>>>>
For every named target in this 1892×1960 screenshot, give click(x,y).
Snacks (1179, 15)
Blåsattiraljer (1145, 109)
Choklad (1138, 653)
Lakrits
<<<<
**WHAT YOU NEED TO DO:**
The records above are to be returned exactly as they appear.

**EXERCISE RESPONSE:**
For every named target in this 1892×1960 screenshot, give click(x,y).
Snacks (1179, 15)
Blåsattiraljer (1145, 109)
Choklad (1138, 653)
Lakrits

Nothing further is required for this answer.